Synthefy MUSEval: The Largest Multivariate Evaluation Benchmark for Time Series Foundation Models
MUSEval is the first large-scale benchmark (45 datasets, 19B points, 16 domains) built to measure multivariate gain — how much better models get when given related signals.
“Forecast demand for yellow sofas in central Austin using promotion information, internet traffic to my store, and competitor prices, given that I know the demand for beige couches in Dallas.” — Retail Data Scientist.
“In a data center, predict failures on node 1 using compute load, inlet temperature, fan speed, and peer-node alerts.” — Site Reliability Engineering Team Lead
“In a refinery, assess the efficiency of my machinery using temperature and vibration from other assets.” — Reliability Engineer
These are multivariate time series problems — situations where many related signals evolve together over time. In real-world systems, one signal rarely changes alone.
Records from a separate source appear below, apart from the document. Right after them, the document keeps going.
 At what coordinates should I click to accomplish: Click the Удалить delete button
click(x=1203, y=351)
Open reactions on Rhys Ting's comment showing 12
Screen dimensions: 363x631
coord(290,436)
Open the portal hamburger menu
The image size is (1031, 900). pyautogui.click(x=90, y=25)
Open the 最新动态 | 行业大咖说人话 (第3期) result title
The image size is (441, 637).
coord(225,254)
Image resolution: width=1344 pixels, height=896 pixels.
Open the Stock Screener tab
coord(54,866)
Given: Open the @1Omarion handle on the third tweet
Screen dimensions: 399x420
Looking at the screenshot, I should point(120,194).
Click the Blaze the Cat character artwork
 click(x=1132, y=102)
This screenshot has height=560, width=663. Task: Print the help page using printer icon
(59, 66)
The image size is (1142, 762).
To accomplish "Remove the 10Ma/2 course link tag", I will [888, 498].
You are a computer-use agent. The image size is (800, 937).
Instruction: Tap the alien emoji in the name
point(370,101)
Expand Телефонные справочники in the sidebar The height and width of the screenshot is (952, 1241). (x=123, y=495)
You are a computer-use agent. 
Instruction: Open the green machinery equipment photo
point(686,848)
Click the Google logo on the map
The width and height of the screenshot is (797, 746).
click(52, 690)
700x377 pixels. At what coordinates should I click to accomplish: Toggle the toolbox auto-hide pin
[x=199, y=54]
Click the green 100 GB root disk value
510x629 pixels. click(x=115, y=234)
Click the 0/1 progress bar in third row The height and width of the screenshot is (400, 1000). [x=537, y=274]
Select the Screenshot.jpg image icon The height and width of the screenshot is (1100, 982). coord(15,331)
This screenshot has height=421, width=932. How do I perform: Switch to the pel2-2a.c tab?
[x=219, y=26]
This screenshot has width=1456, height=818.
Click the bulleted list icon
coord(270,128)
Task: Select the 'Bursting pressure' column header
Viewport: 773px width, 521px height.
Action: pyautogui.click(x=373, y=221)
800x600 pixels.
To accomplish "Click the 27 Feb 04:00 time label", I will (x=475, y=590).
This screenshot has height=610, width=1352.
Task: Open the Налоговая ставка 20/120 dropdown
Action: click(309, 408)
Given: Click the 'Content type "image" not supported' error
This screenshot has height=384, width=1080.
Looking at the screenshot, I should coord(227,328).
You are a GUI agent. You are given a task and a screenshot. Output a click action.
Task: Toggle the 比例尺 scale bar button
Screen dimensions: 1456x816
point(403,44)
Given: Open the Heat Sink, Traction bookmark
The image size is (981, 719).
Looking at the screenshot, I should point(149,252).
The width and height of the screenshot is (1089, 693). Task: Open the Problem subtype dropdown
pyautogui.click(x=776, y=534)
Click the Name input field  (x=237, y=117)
Prices depend on promotions, energy demand depends on the weather, and server performance depends on peer nodes. Leveraging these related signals or variates to predict a target signal, such as couch prices, node failures, or machine efficiency, results in significant improvements in performance.
Yet many time series models today treat each signal in isolation, forecasting target signals without considering the variates that may influence the target signal. That’s like predicting traffic at one intersection without looking at nearby roads — though it is possible to capture some general patterns, doing so misses vital information.
TL;DR — MUSEval is the first large-scale benchmark (45 datasets, 19B points, 16 domains) built to measure multivariate gain — how much better models get when given related signals. Goal: Enable researchers and practitioners to evaluate, compare, and build the next generation of multivariate TSFMs that can reason across correlated signals in the real world.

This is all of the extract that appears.